Before copying, remove every picture, and then repeat all entries below precisely as written.

[Opening The records section]

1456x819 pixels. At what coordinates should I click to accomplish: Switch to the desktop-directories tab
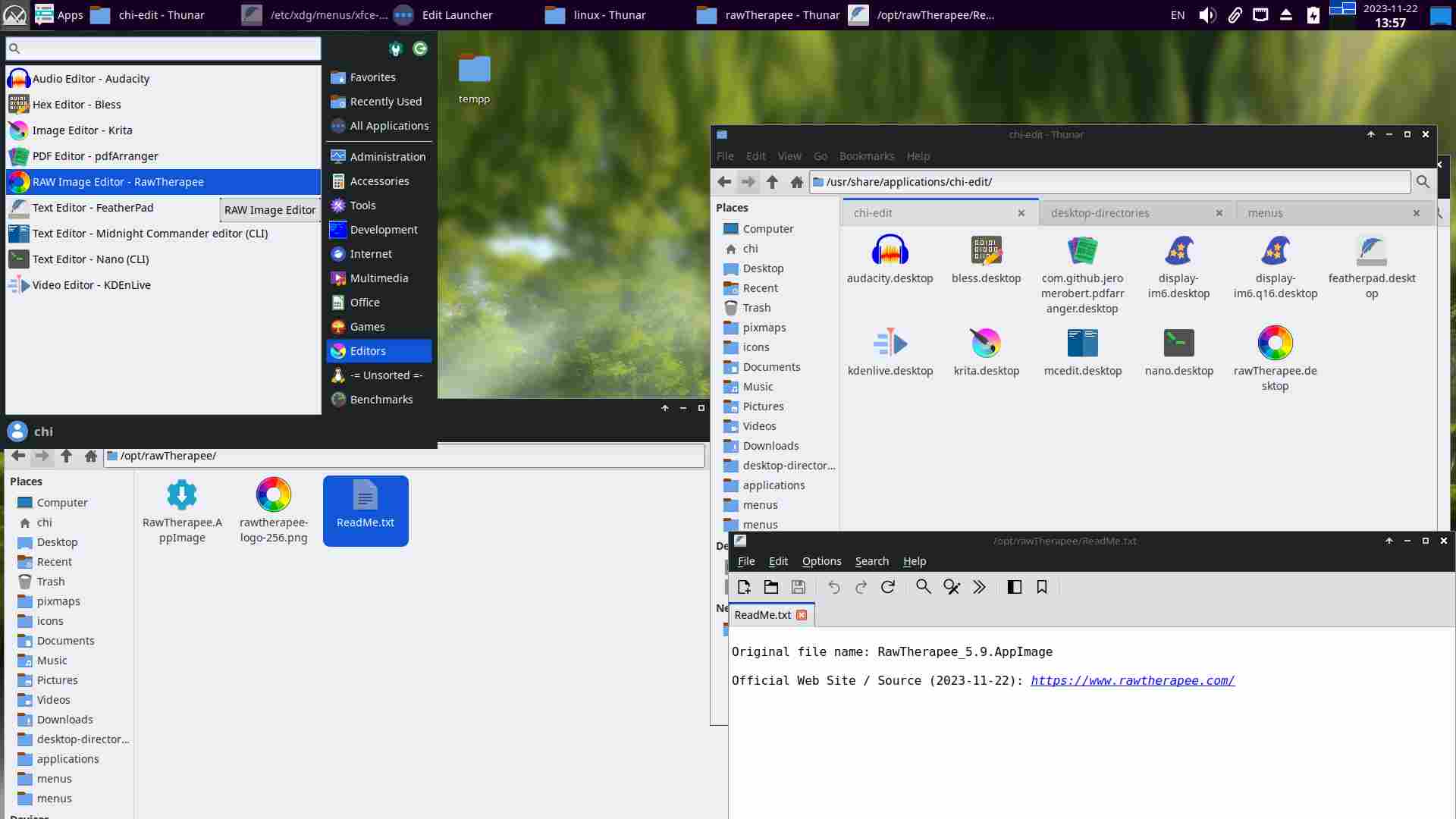pos(1100,213)
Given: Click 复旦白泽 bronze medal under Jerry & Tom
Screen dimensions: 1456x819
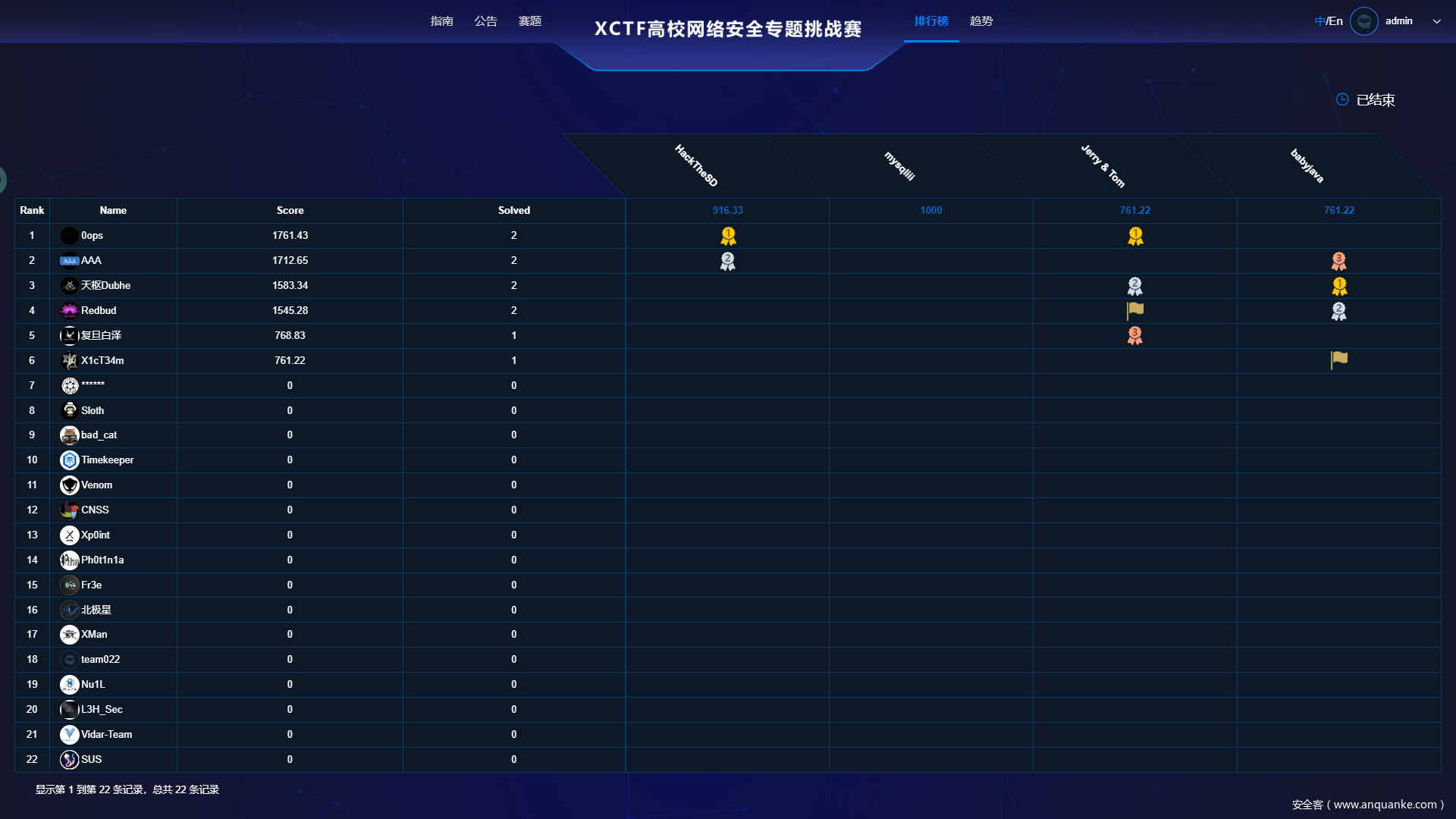Looking at the screenshot, I should tap(1135, 335).
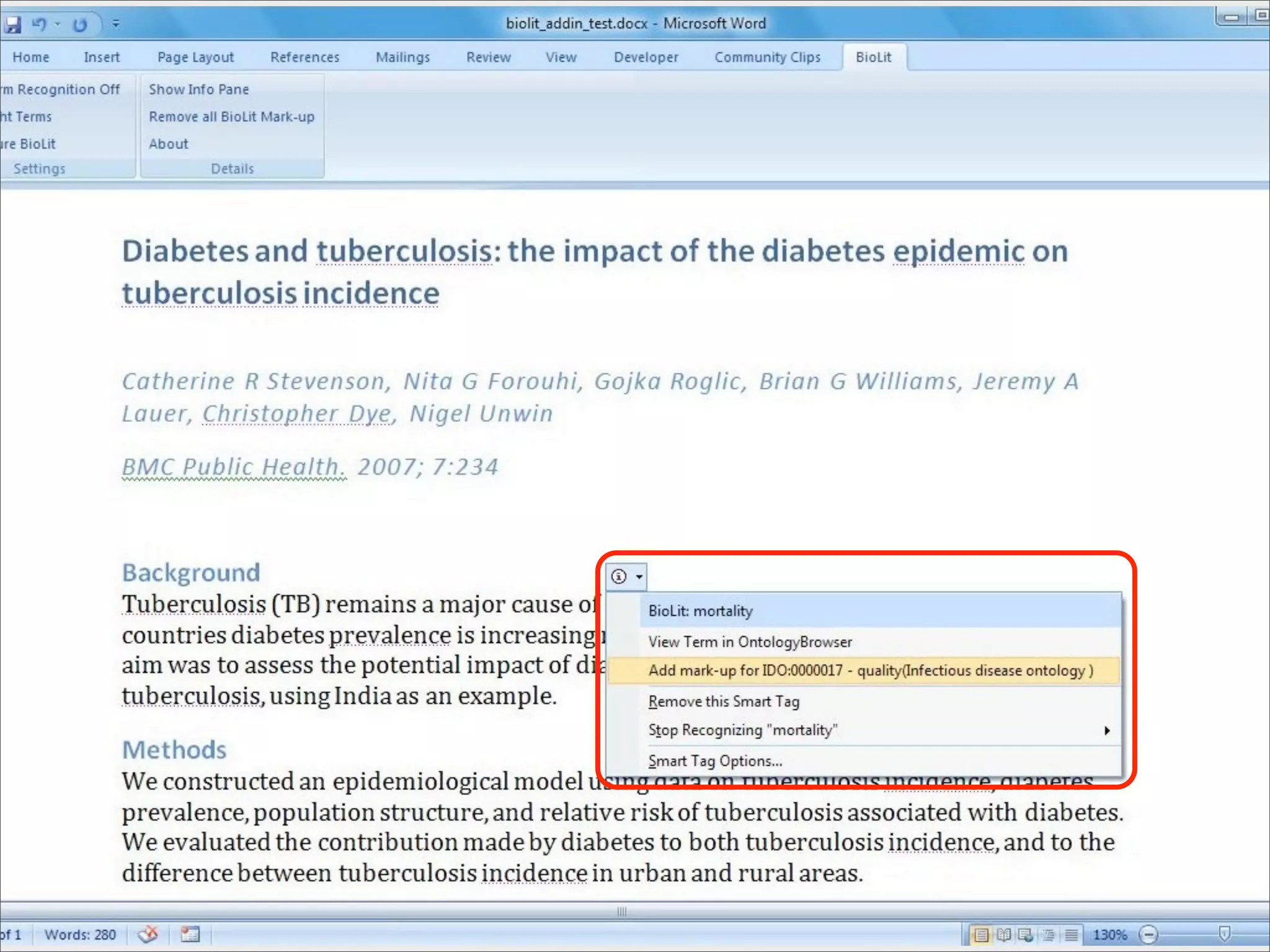The image size is (1270, 952).
Task: Click Remove all BioLit Mark-up button
Action: coord(231,117)
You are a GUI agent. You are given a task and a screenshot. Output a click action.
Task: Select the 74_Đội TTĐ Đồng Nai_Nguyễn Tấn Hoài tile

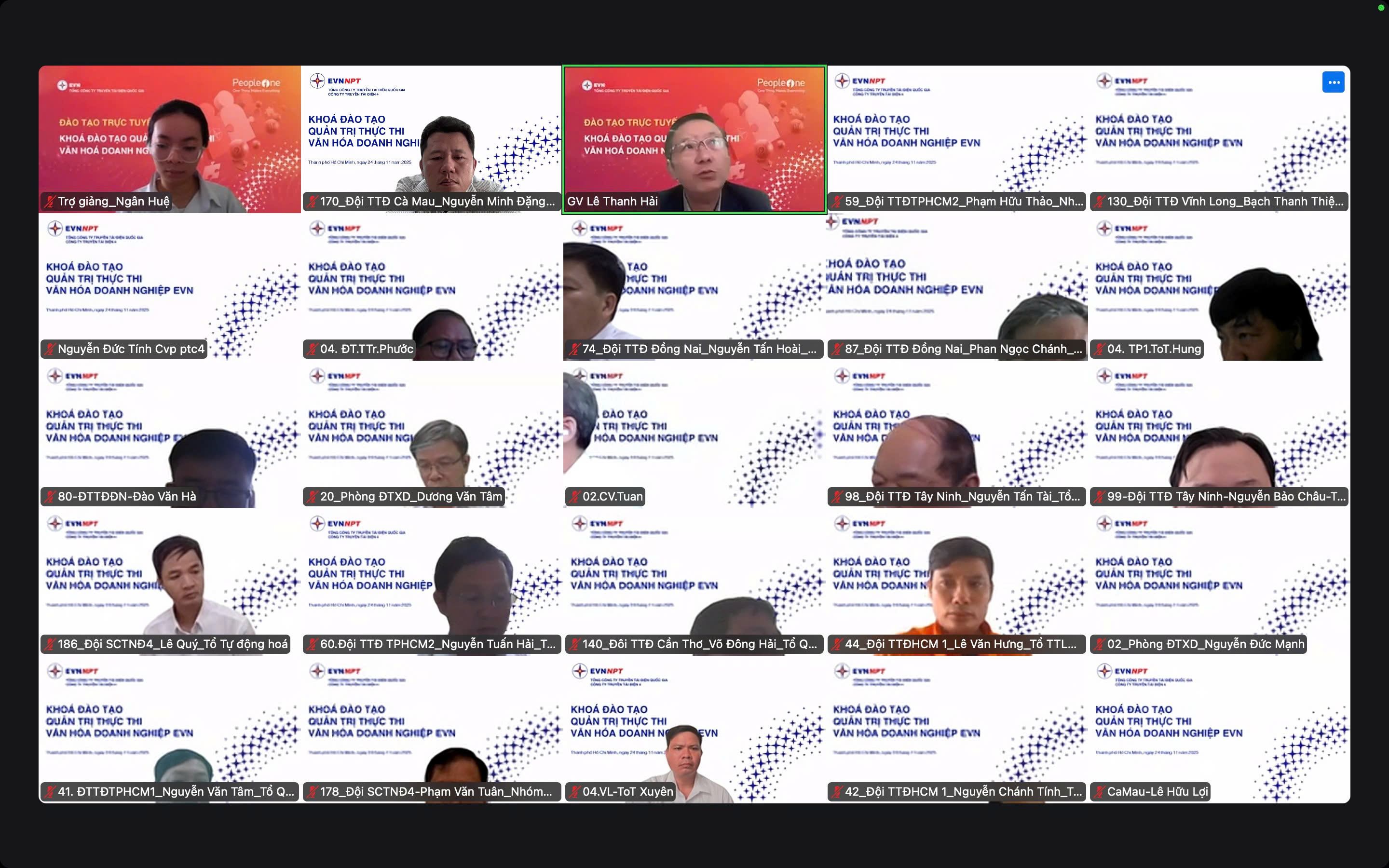[x=694, y=287]
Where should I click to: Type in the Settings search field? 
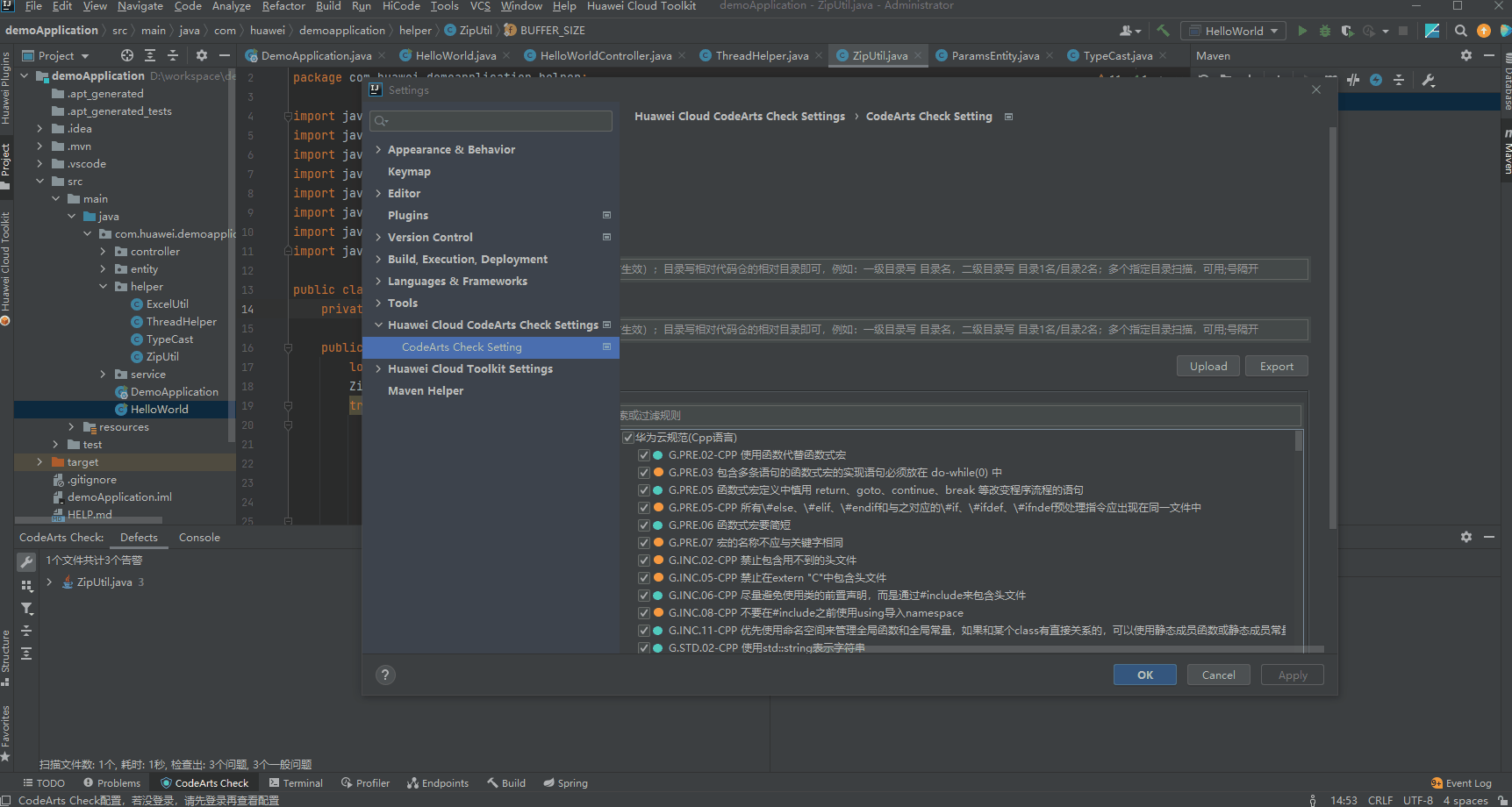(490, 120)
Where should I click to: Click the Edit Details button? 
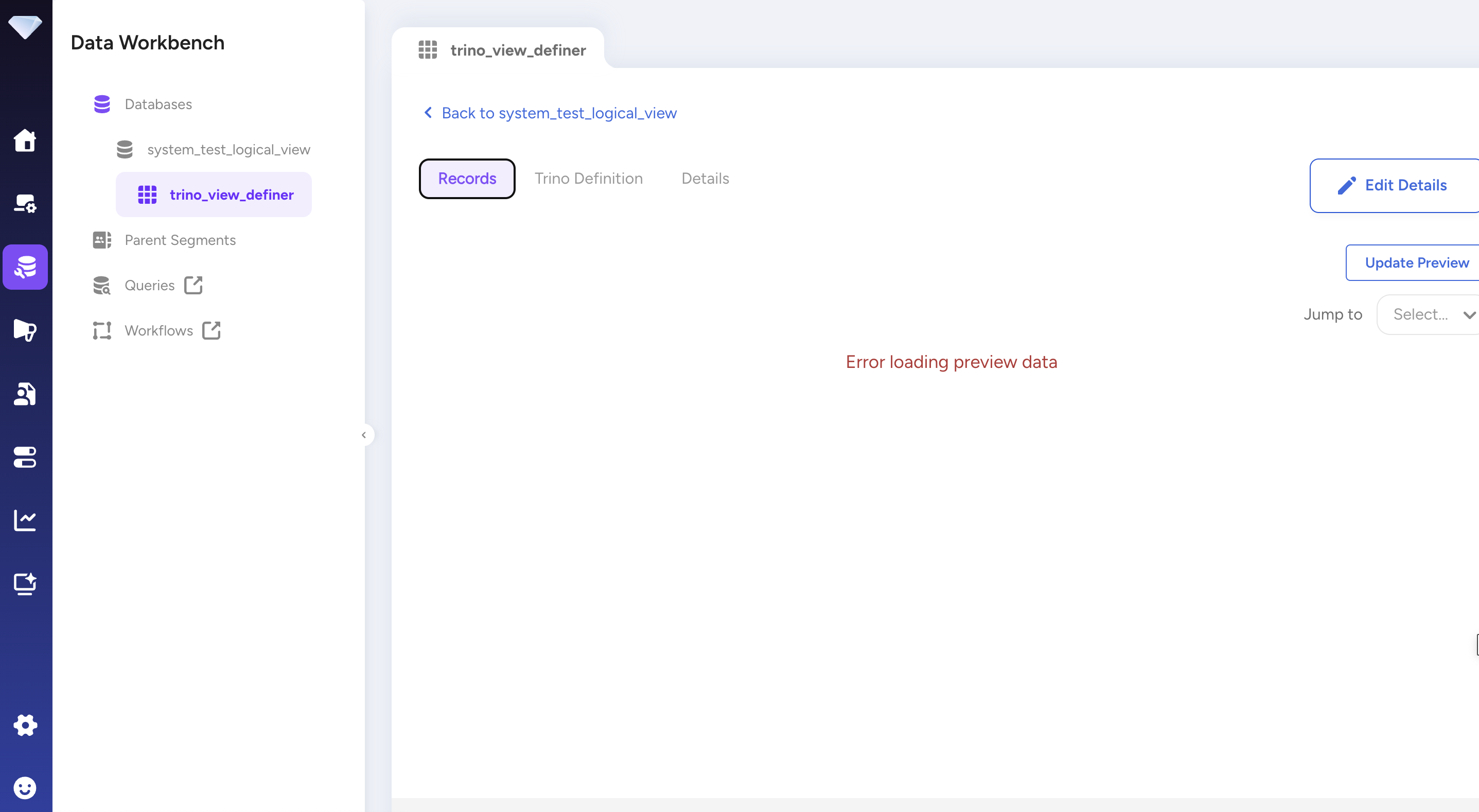click(x=1395, y=185)
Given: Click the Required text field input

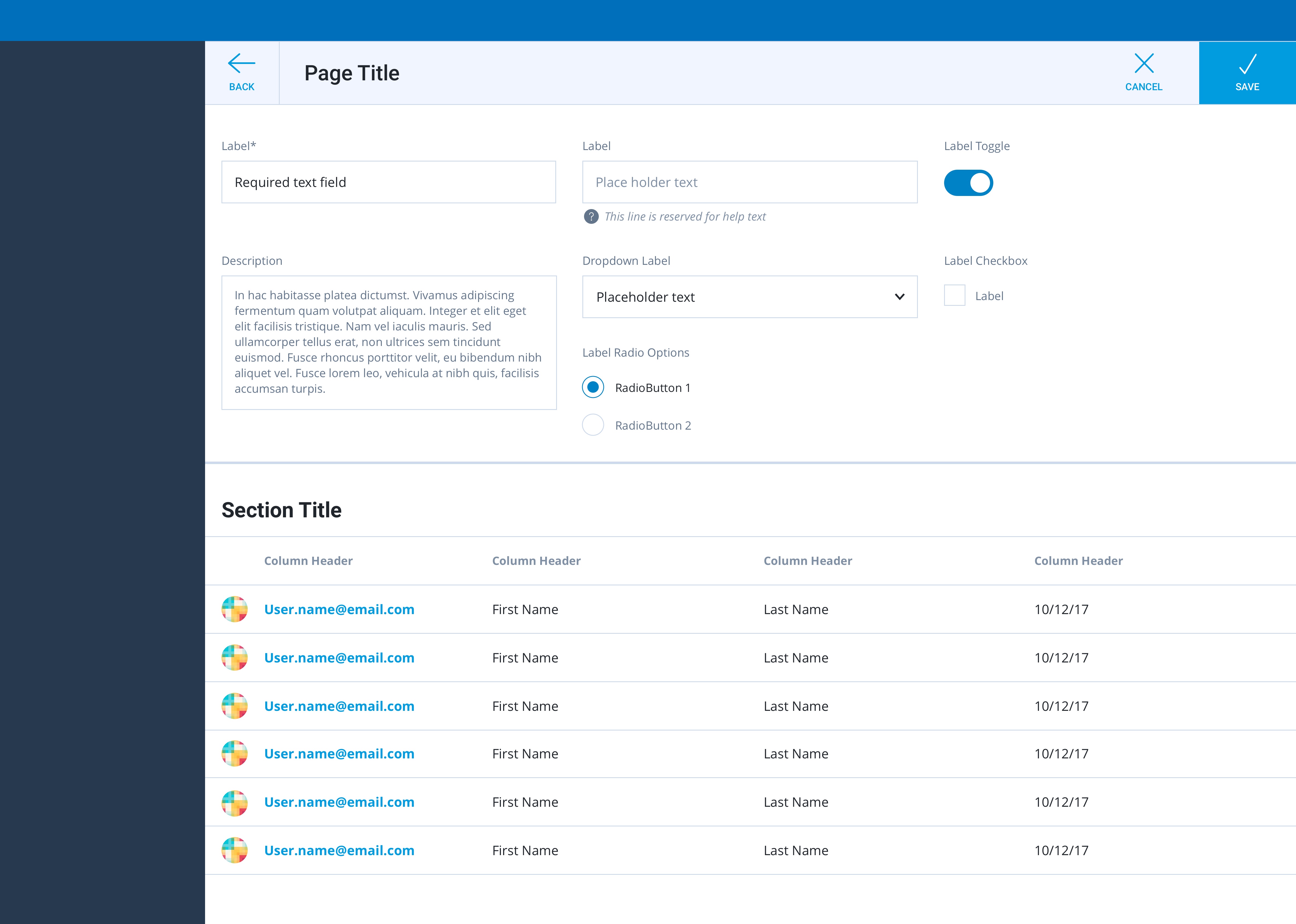Looking at the screenshot, I should (x=389, y=182).
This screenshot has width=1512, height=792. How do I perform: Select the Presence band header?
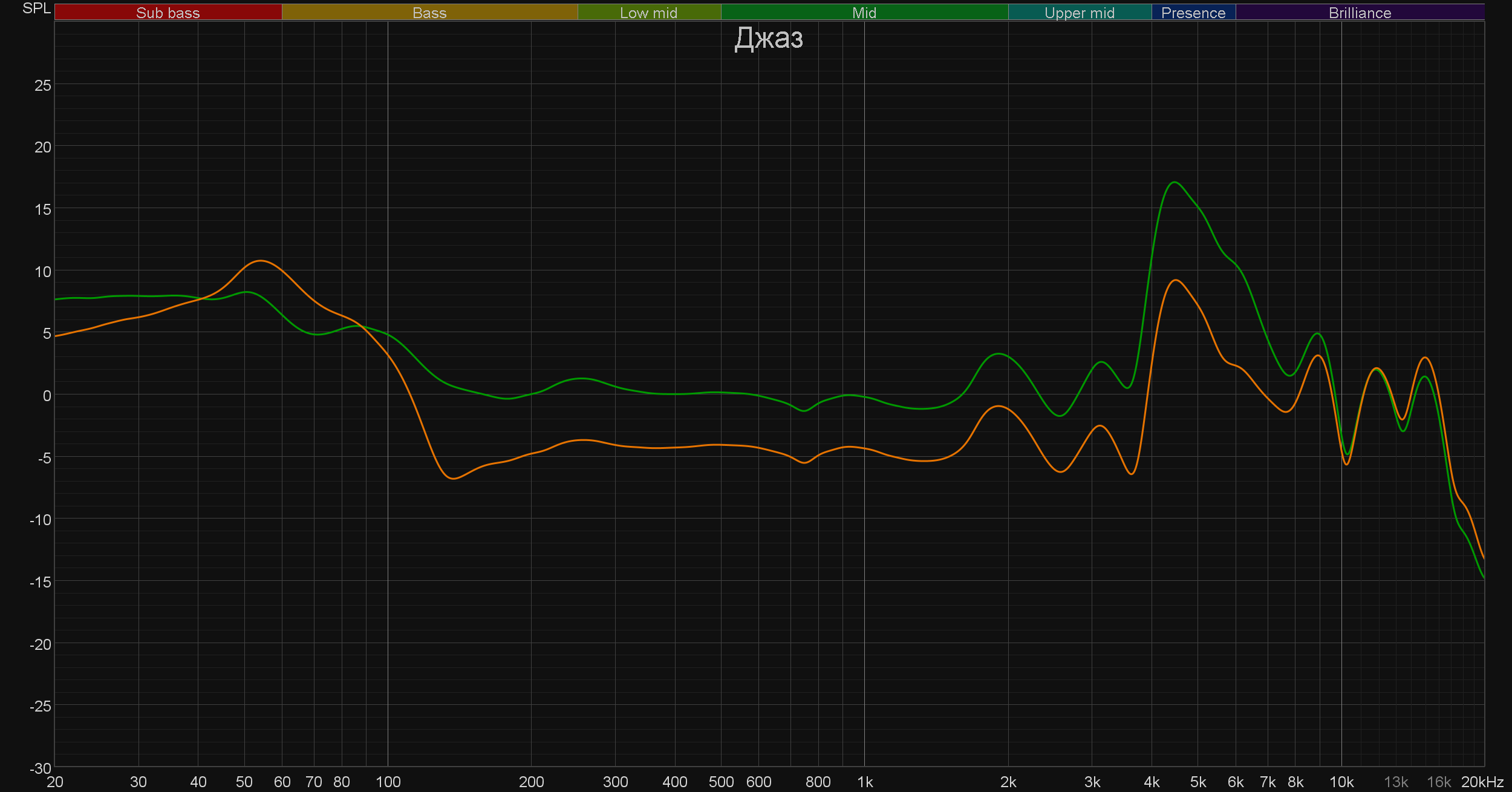click(x=1193, y=13)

[Closing The records section]

▶ _Answer box_
1456x819 pixels. At what coordinates should I click to accomplish: Switch to the desktop-directories tab
pos(1100,213)
Given: Click 复旦白泽 bronze medal under Jerry & Tom
Screen dimensions: 1456x819
Looking at the screenshot, I should tap(1135, 335).
The image size is (1270, 952).
Task: Click Remove all BioLit Mark-up button
Action: coord(231,117)
You are a GUI agent. You are given a task and a screenshot. Output a click action.
Task: Select the 74_Đội TTĐ Đồng Nai_Nguyễn Tấn Hoài tile

[x=694, y=287]
Where should I click to: Type in the Settings search field? 
(490, 120)
Where should I click to: Click the Edit Details button? 
click(x=1395, y=185)
Given: Click the Required text field input

Looking at the screenshot, I should (x=389, y=182).
This screenshot has width=1512, height=792. How do I perform: Select the Presence band header?
click(x=1193, y=13)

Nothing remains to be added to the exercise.